ACTION ITEM:
In the data below, which lines contain "agent"? List them by copying each one.

%%

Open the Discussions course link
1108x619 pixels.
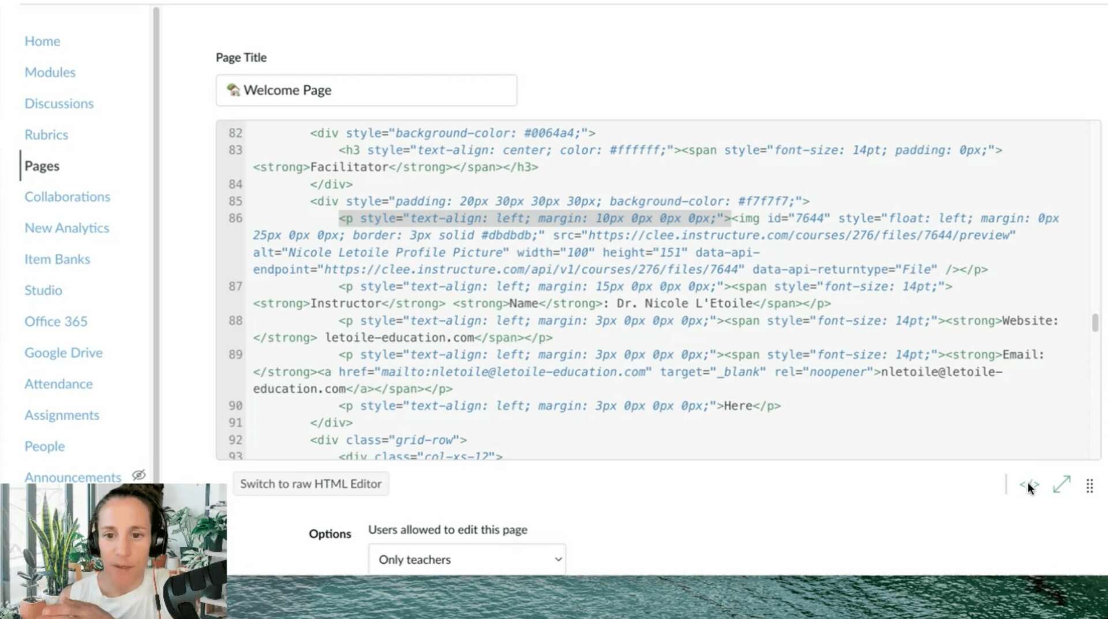[x=59, y=103]
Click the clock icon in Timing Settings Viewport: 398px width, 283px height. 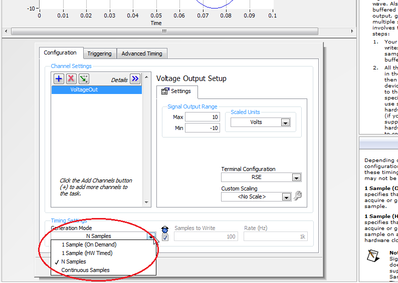coord(165,229)
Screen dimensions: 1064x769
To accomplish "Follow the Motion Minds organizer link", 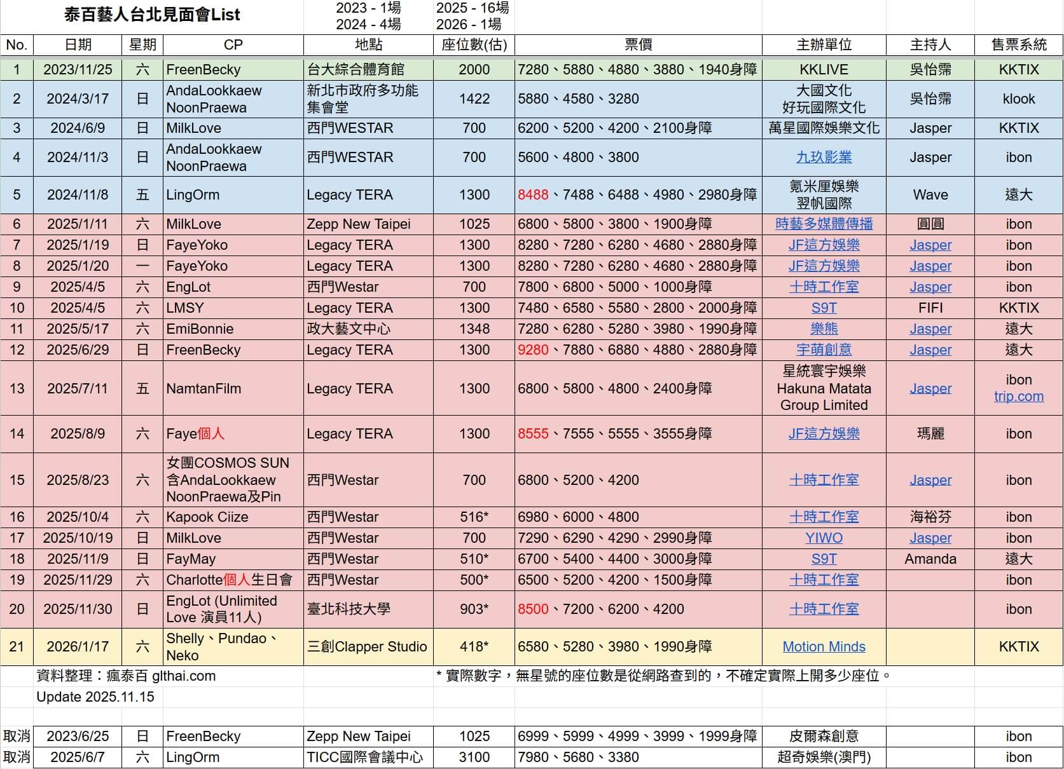I will coord(824,647).
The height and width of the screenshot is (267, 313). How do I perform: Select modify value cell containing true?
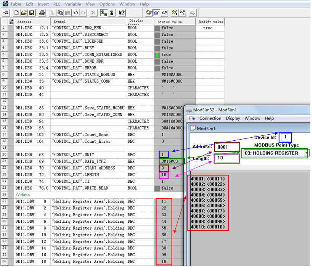point(210,28)
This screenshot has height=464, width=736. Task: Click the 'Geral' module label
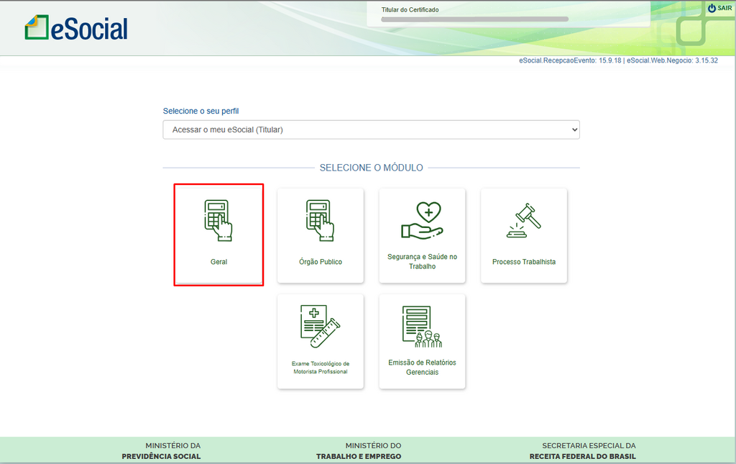(x=219, y=262)
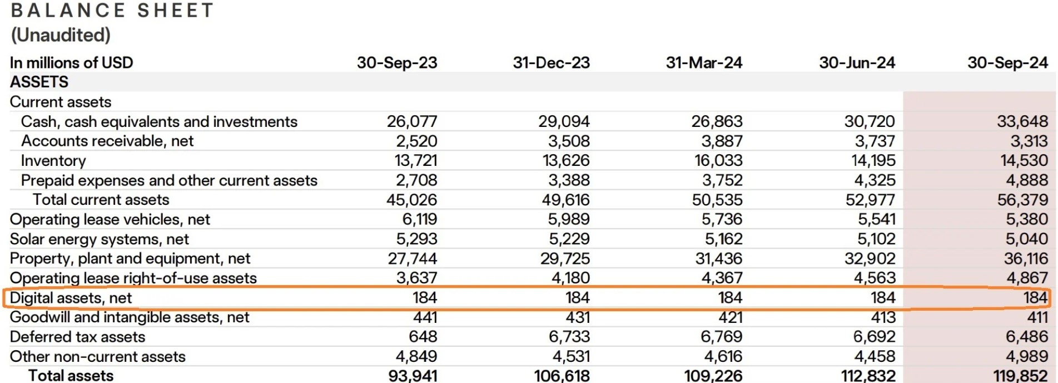This screenshot has width=1058, height=383.
Task: Click the Total current assets label
Action: pyautogui.click(x=101, y=200)
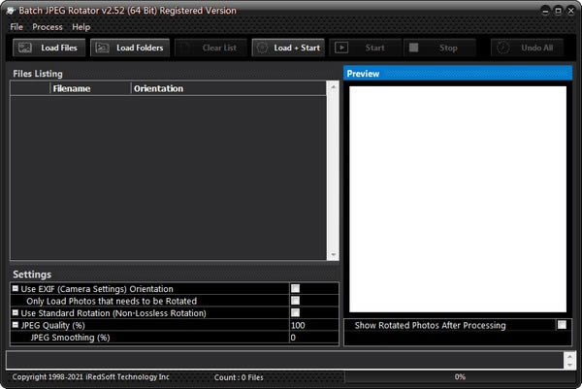Click the app icon in the title bar
The height and width of the screenshot is (389, 582).
pyautogui.click(x=10, y=11)
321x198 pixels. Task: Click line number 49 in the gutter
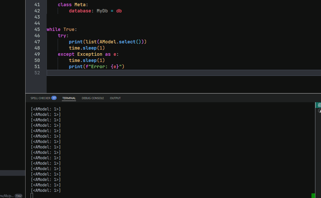pyautogui.click(x=37, y=54)
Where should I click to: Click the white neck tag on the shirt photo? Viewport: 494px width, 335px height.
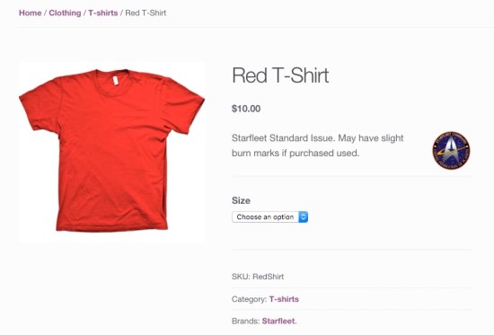116,80
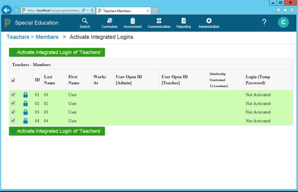Open the Assessment clipboard icon

132,21
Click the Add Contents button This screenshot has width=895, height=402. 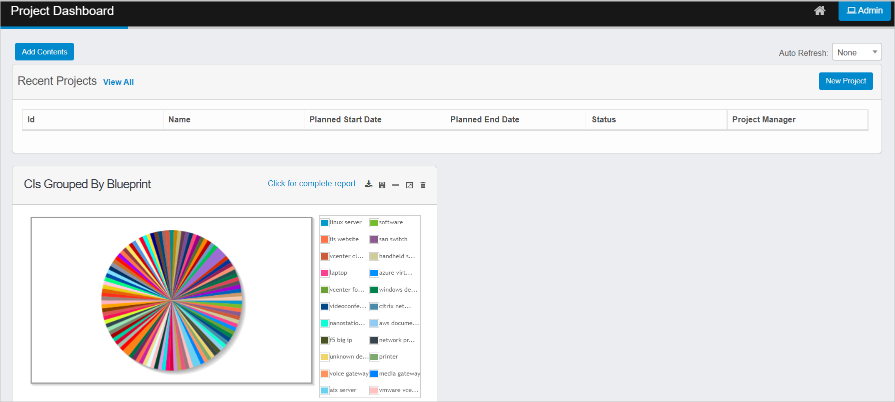coord(44,52)
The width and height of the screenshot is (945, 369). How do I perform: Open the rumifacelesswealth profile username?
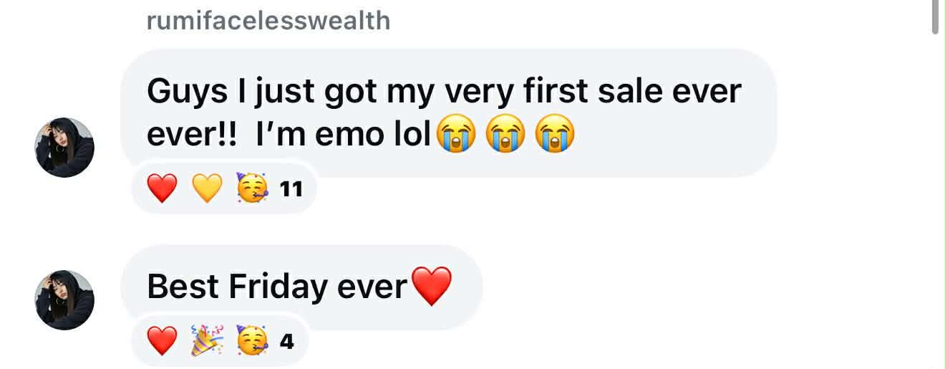pyautogui.click(x=268, y=21)
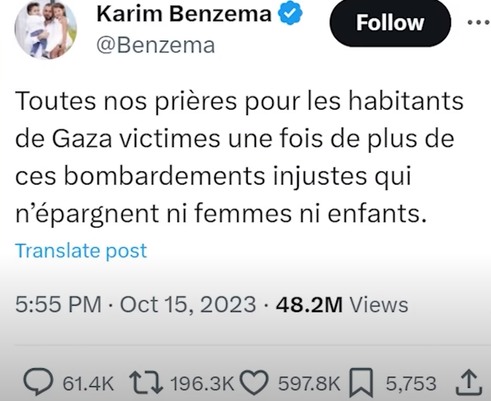This screenshot has height=401, width=491.
Task: Like the post with heart icon
Action: [x=254, y=382]
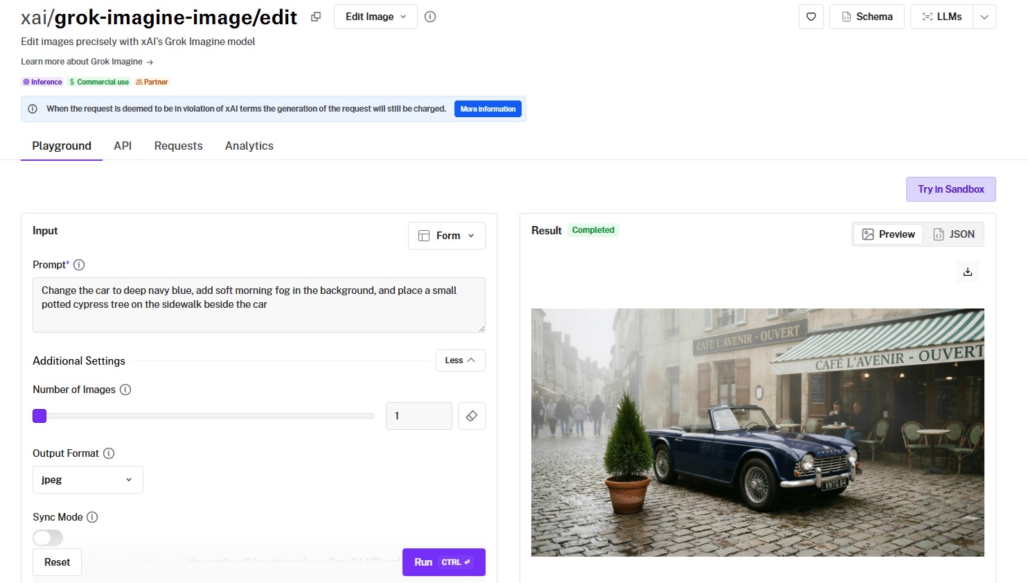Click the download result icon

click(x=968, y=272)
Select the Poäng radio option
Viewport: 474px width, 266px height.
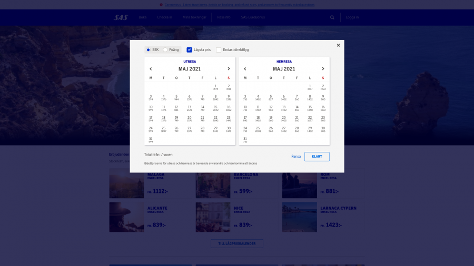(165, 50)
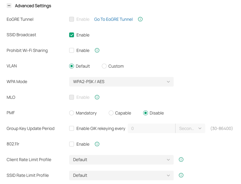Set PMF to Mandatory
This screenshot has width=241, height=184.
coord(71,113)
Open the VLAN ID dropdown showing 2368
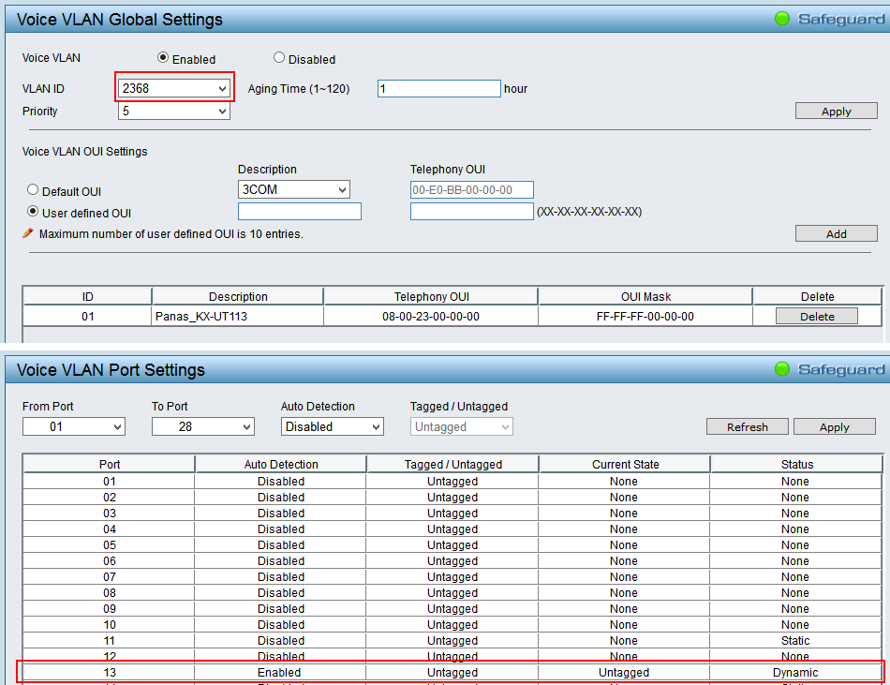Screen dimensions: 890x685 tap(174, 88)
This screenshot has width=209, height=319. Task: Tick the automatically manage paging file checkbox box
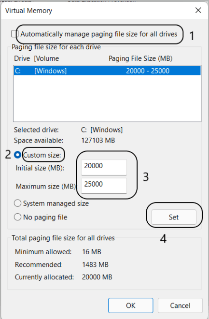pos(14,34)
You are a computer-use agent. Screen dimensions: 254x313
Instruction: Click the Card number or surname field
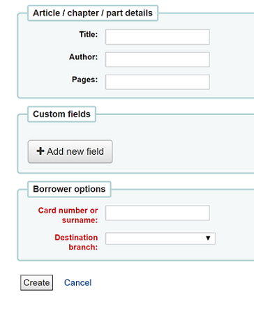(158, 213)
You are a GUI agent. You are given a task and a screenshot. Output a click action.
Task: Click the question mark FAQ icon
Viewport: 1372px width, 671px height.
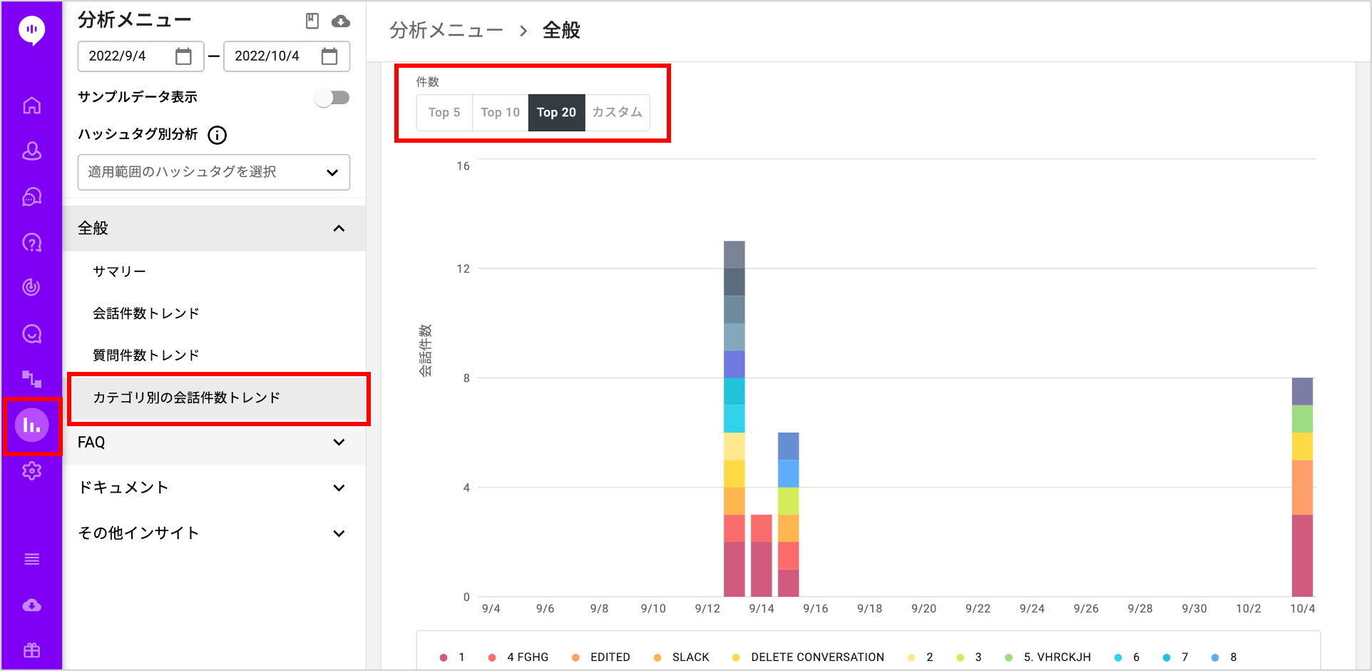pos(31,243)
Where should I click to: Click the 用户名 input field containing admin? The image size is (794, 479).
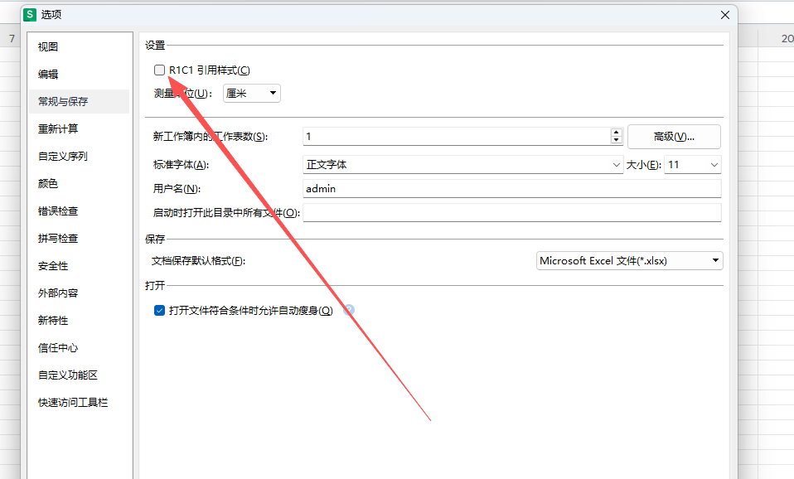point(511,189)
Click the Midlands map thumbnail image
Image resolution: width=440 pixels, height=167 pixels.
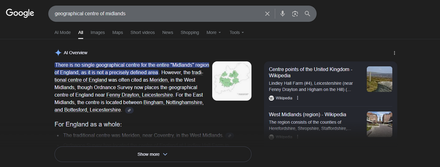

%%

RESPONSE TO THIS EXERCISE:
You are a computer-use agent. Screen dimensions: 254x313
You are a GUI agent. You are given a task and a screenshot. Output a click action.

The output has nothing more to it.